Mobile phone users share their frustrations with customer care and reveal a rich opportunity to bridge the B2C care gap.
Customer Experience

From the convergence of customer service, marketing, and information technology came the emergence of customer experience. Brands can no longer simply sell products and services, for they must foster relationships in an effort to cultivate engagement and loyalty. Yet, while advanced technologies enable companies to connect with customers on an increasingly personal level, few consumers agree that these businesses provide the level of individualized care they crave.

Mblox's recent "Identifying the Care Gap in Business-to-Consumer Engagement" report explores the gap between business perceptions and the reality of the customer experience. Conducted by Millward Brown Digital, the survey polled 1,650 mobile phone owners and users over the ages of 18-1,100 consumers and 550 business representatives-throughout the U.S., the U.K., and Australia to explore the care landscape by measuring consumer satisfaction alongside brand engagement.
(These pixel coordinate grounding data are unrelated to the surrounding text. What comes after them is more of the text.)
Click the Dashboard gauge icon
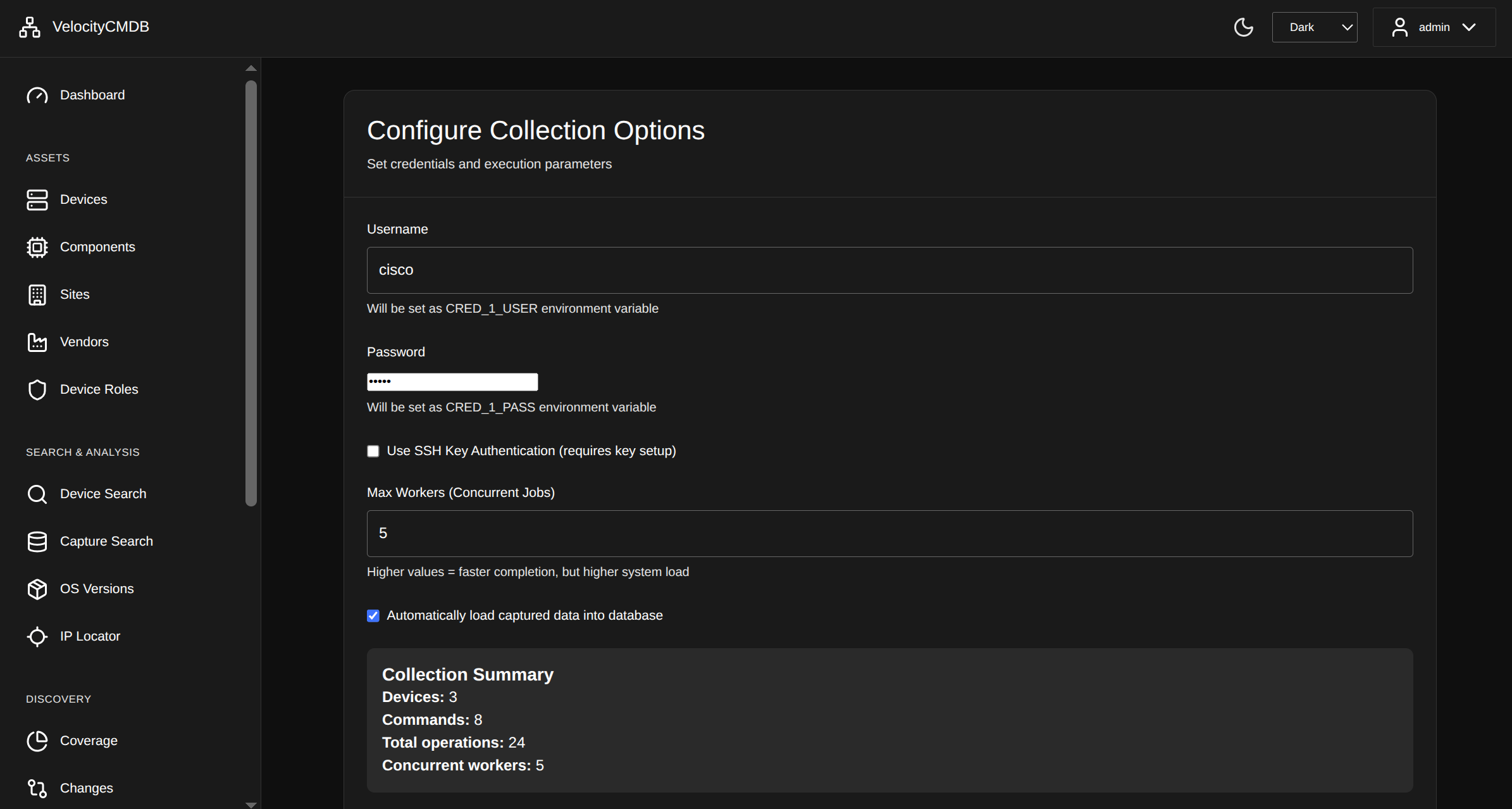Viewport: 1512px width, 809px height. 37,96
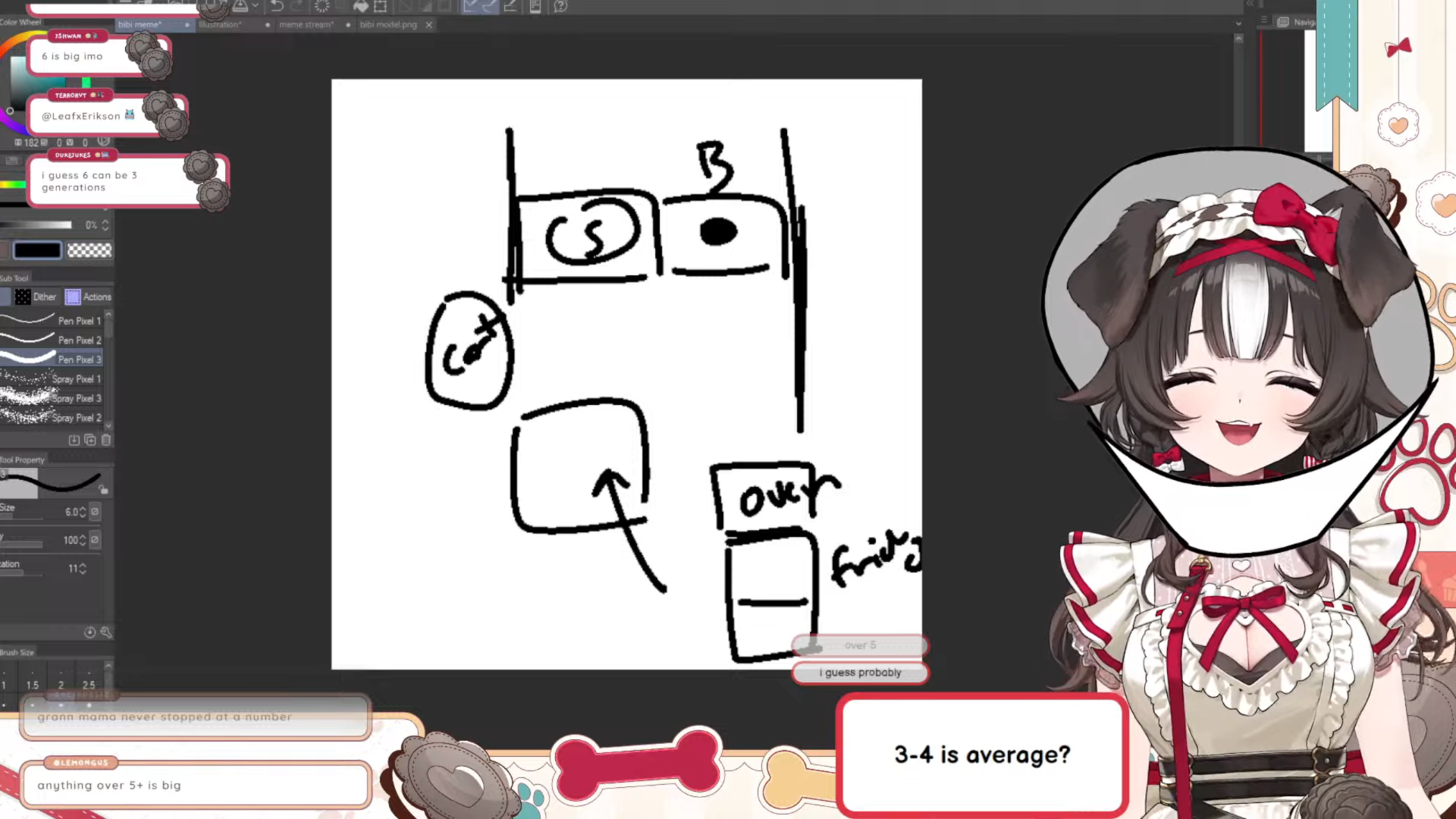Duplicate sub tool icon below brush list
The width and height of the screenshot is (1456, 819).
pyautogui.click(x=90, y=440)
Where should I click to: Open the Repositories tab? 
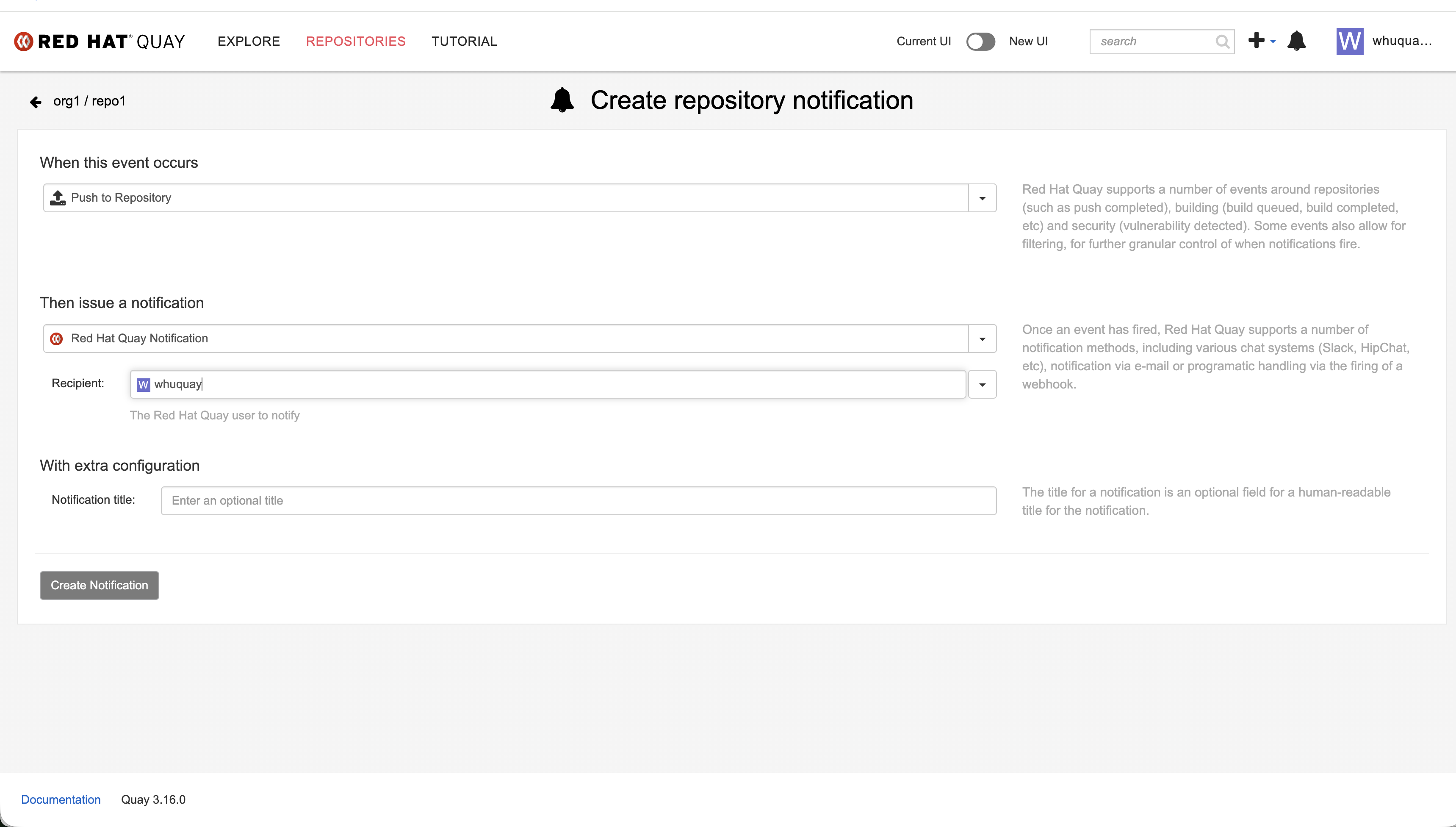coord(355,42)
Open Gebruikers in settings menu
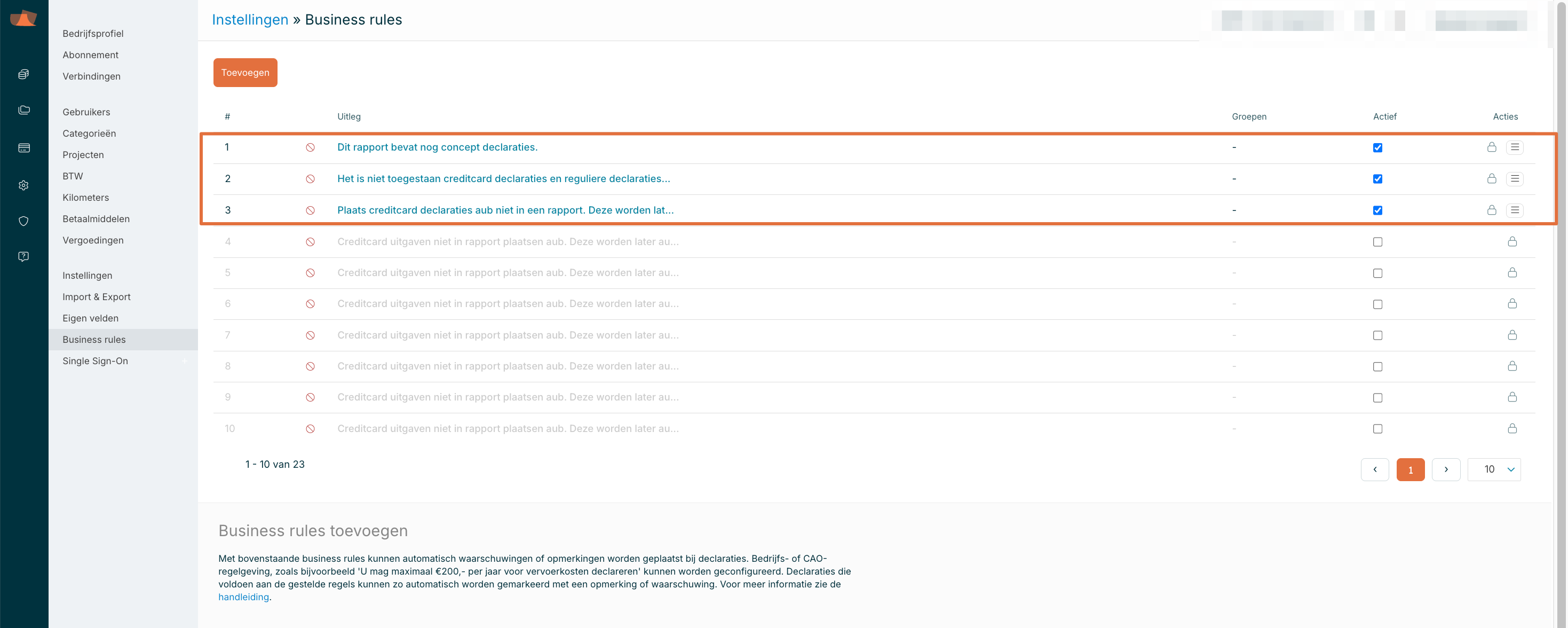Screen dimensions: 1568x628 pyautogui.click(x=86, y=112)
The following statistics demonstrate where companies currently lag with regard to customer care, and how mobile technologies can help bridge this divide:

  • While 73 percent of brands believe they care for their customers, only 36 percent of consumers agree, exposing the 37 percent gap between what businesses think and how customers feel.
  • Overall, 67 percent of brands believe customers are pleased with their mobile communication methods, yet only 47 percent of consumers are truly satisfied with said strategies.
  • Eighty-six percent of consumers are open to mobile communications, such as email (57 percent) and SMS (41 percent), yet only 58 percent of companies use mobile to engage with customers.
  • Respondents prefer SMS text messages for urgent or real-time communications, such as outage notifications, appointment reminders, and account balance alerts, while email remains ideal for common marketing messages, such as deals, promotions, and product sales.
  • Currently, email (73 percent) stands as the most common mode of communication, followed by phone calls (56 percent), text messages (55 percent), social media (54 percent), and mobile apps (42 percent). Only 8 percent use games to interact with consumers.
  • Companies often choose not to engage with consumers via mobile platforms because it's not the best means to contact customers (47 percent), or they don't have the technology (39 percent). Privacy (16 percent), expense (13 percent), and invasiveness (10 percent) are also factors.
  • Of those industries surveyed, consumers believe healthcare providers (44 percent) offer the best customer care, followed by retail (41 percent), finance (36 percent), insurance (33 percent), and telecom, cable, and utilities (28 percent).

Key takeaway: By embracing mobile, businesses generate the potential for positive brand experiences. Mobile allows companies to connect with consumers according to personal preference, highlighting their dedication to customer care from the start. Such strategies also enable brands to establish deeper, more intimate consumer relationships in an effort to introduce added value and nurture long-term advocacy. Loyal customers then translate into recurring revenue, as they're likely to purchase repeatedly over time. But, above all else, mobile must spread this focus on customer care to the entire organization. Such initiatives must be enterprisewide, for customer care will forever stand at the heart of the consumer experience. Thus, as internal culture evolves, all accompanying strategies-mobile or otherwise-must support continued customer satisfaction, loyalty, and engagement.